Commissioner Jan Malcolm, Department of Health
- Commissioner Malcolm announced the state has 596 more laboratory-confirmed cases of COVID-19. This brings the state total to 5,730 cases.
- There have been 28 more deaths since yesterday’s report. 24 of the 28 were residents of long-term care facilities. A total of 371 Minnesotans have died due to COVID-19.
- Currently, 369 patients are in the hospital for COVID-19 – with 118 of those in the ICU.
- The commissioner announced that 4,124 molecular COVID-19 tests were conducted yesterday.
- The Department of Health is working with the State Emergency Operations Center to get more testing materials such as lab supplies, reagents, and personal protective equipment. The state is going to begin receiving 47,000 swabs per week through FEMA.
- When asked when the next COVID-19 model will be run, the commissioner responded that the newest model will be run in the middle of next week and it will be available on the state’s COVID-19 website.
- When asked why the stay-at-home order was extended, Commissioner Malcolm responded that it’s an unprecedented situation and “we’re getting our arms around the true spread of the disease.” She went on to say it’s possible “we could be on the verge of a tipping point” like some communities have seen. She said the governor is taking a multi-faceted approach to adjusting the stay-at-home order as things progress that doesn’t rely on a single data point.

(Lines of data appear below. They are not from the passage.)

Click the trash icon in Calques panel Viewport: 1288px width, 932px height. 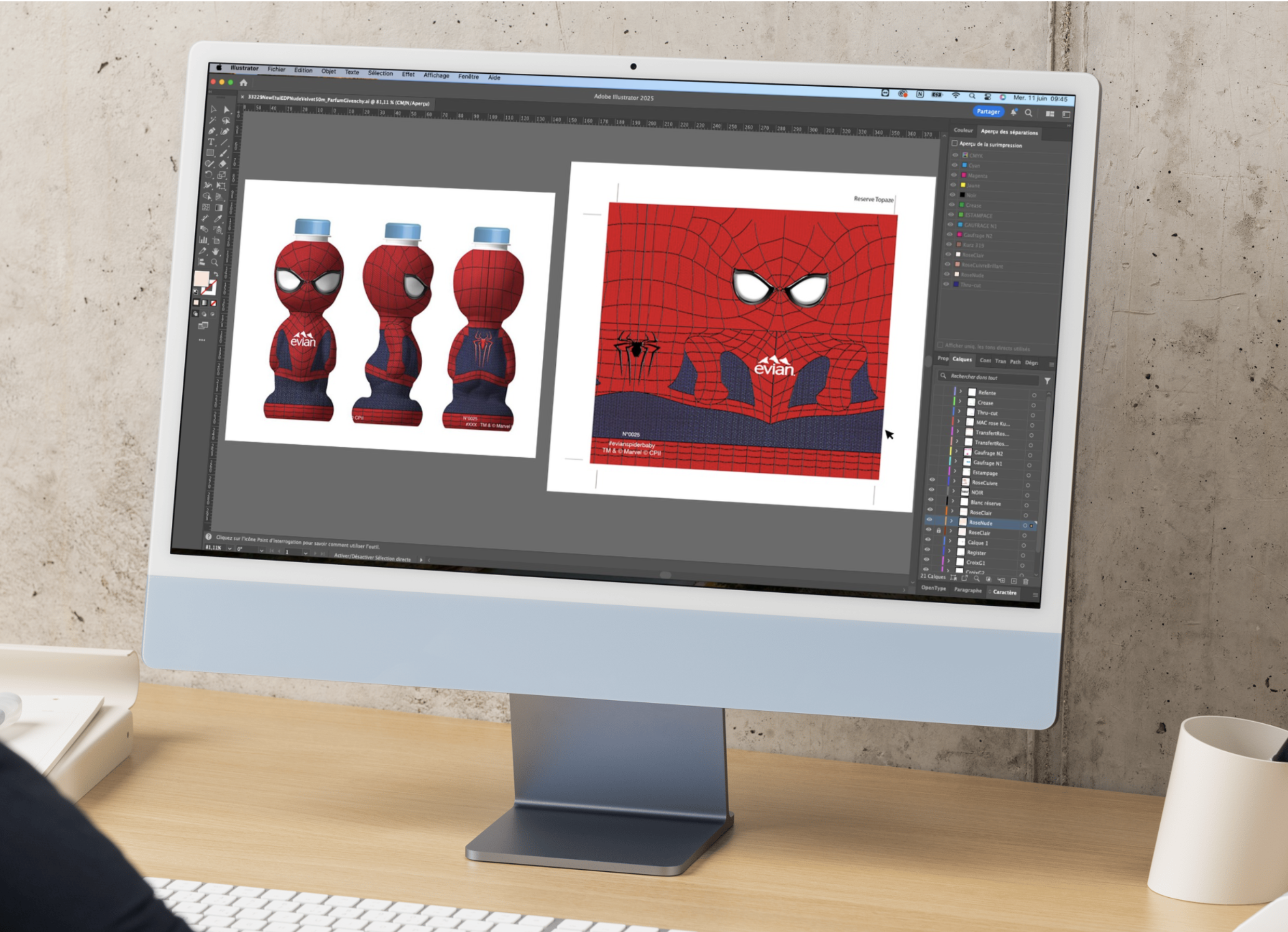pyautogui.click(x=1025, y=581)
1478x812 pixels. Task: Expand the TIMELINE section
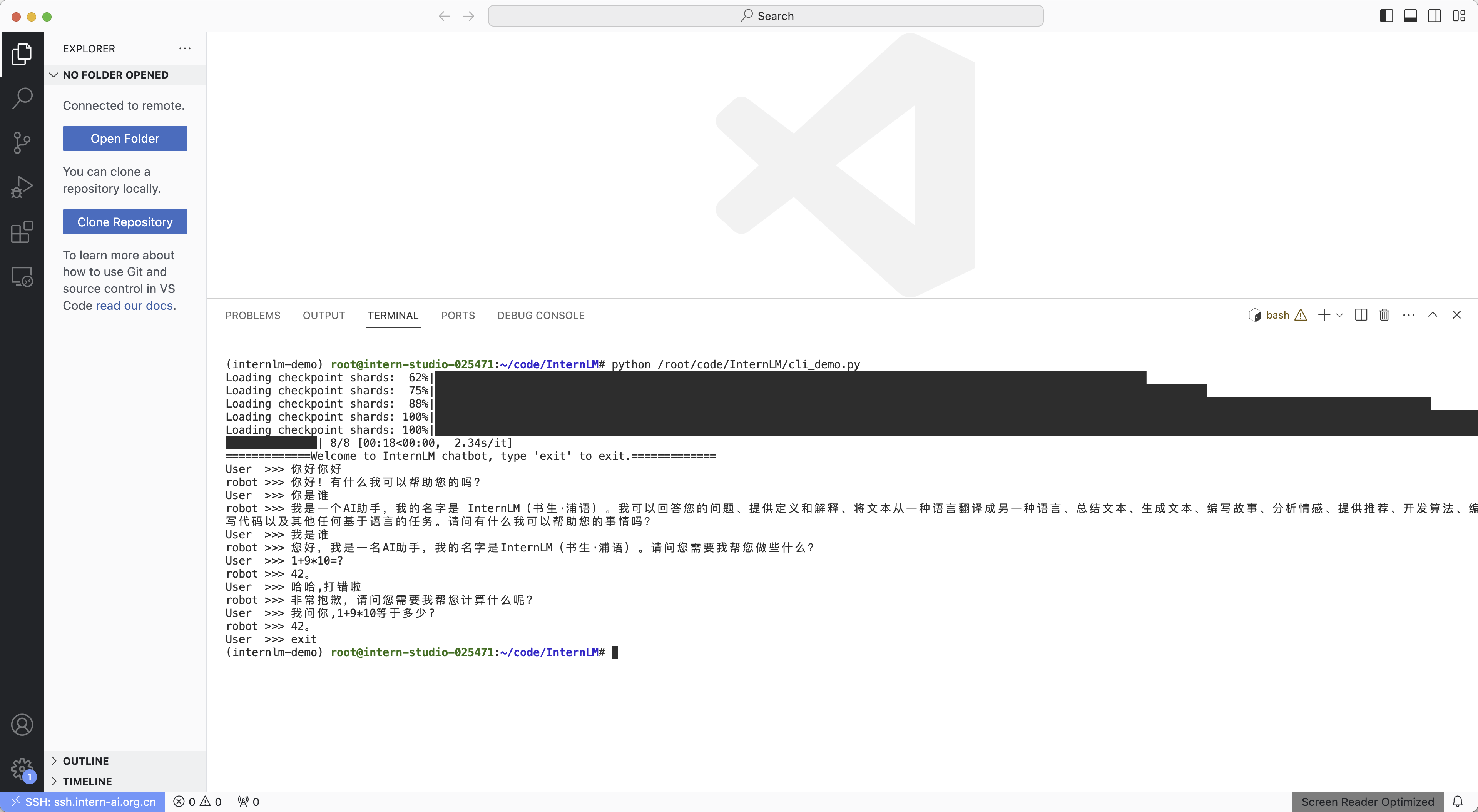(x=87, y=781)
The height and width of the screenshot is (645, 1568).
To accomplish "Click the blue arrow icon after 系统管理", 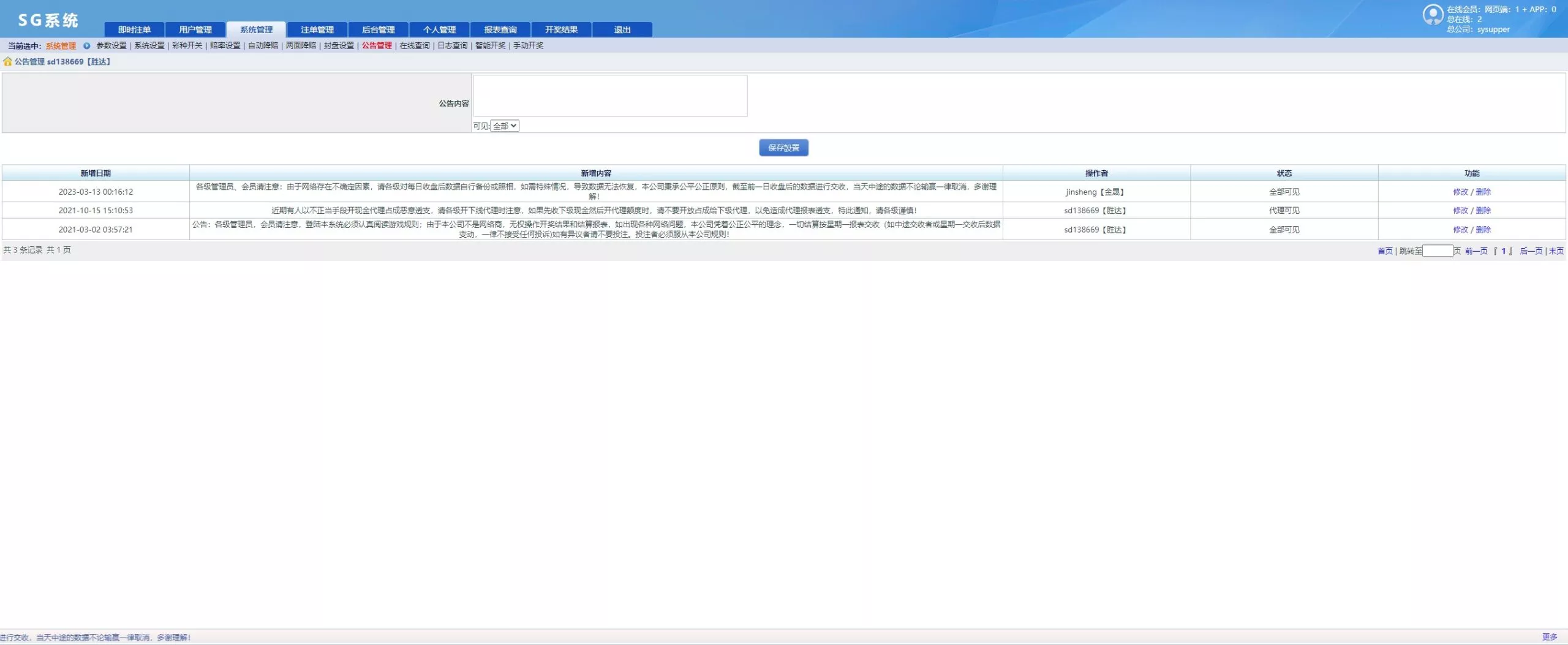I will (x=86, y=45).
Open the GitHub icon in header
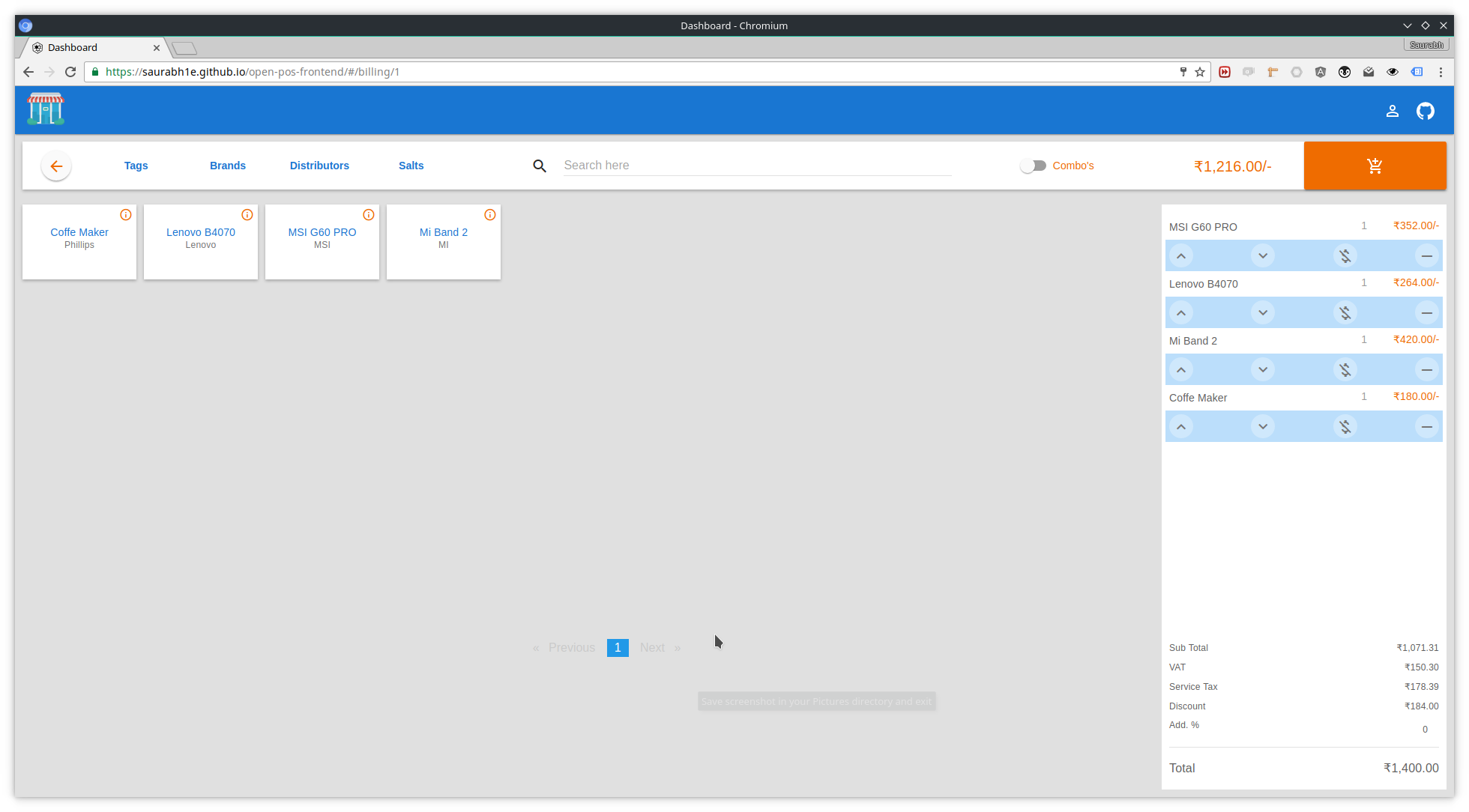Screen dimensions: 1469x812 1425,111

Director Kris Ehresmann, Infectious Disease Epidemiology, Prevention, and Control Division (MDH)
- Director Ehresman said that the department doesn’t believe that COVID-19 is acting any differently in Minnesota long-term care facilities than in other states. It’s possible that other states may be reporting long-term care deaths differently.
- She said the department feels confident that its data on long-term care deaths is accurate.
- When asked about the number of cases within long-term care facilities, Director Ehresman responded that there are 21 facilities with 20 or more cases. The majority of facilities have one or two cases. Some facilities have volunteered to take COVID-19 patients.
Director Joe Kelly, Homeland Security and Emergency Management Division
- Director Kelly announced that the request for more funding for crisis counseling assistance from the federal government remains under review.
- However, he said that President Trump has recently delegated authority to the director of FEMA to issue approvals for such funding requests. Director Kelly anticipates knowing soon when those resources will be available for Minnesota.
Walz Signs Executive Order on Food Truck Operation
Today, Governor Walz signed Executive Order 20-49 permitting food trucks to operate at up to six highway rest stops in Minnesota.
As many restaurants across the U.S. have closed, restrictions pertaining to commercial activities at highway rest areas have restricted fresh food options for truck drivers operating in Minnesota. This executive order will provide an additional option for truck drivers, who play a critical role in supporting the supply chain and depend on eating their meals on the road.
Both the House and Senate have scheduled floor sessions for Monday. On Tuesday, Minnesota Management and Budget (MMB) is expected to provide an updated budget forecast based on the impact COVID-19 has had on the state.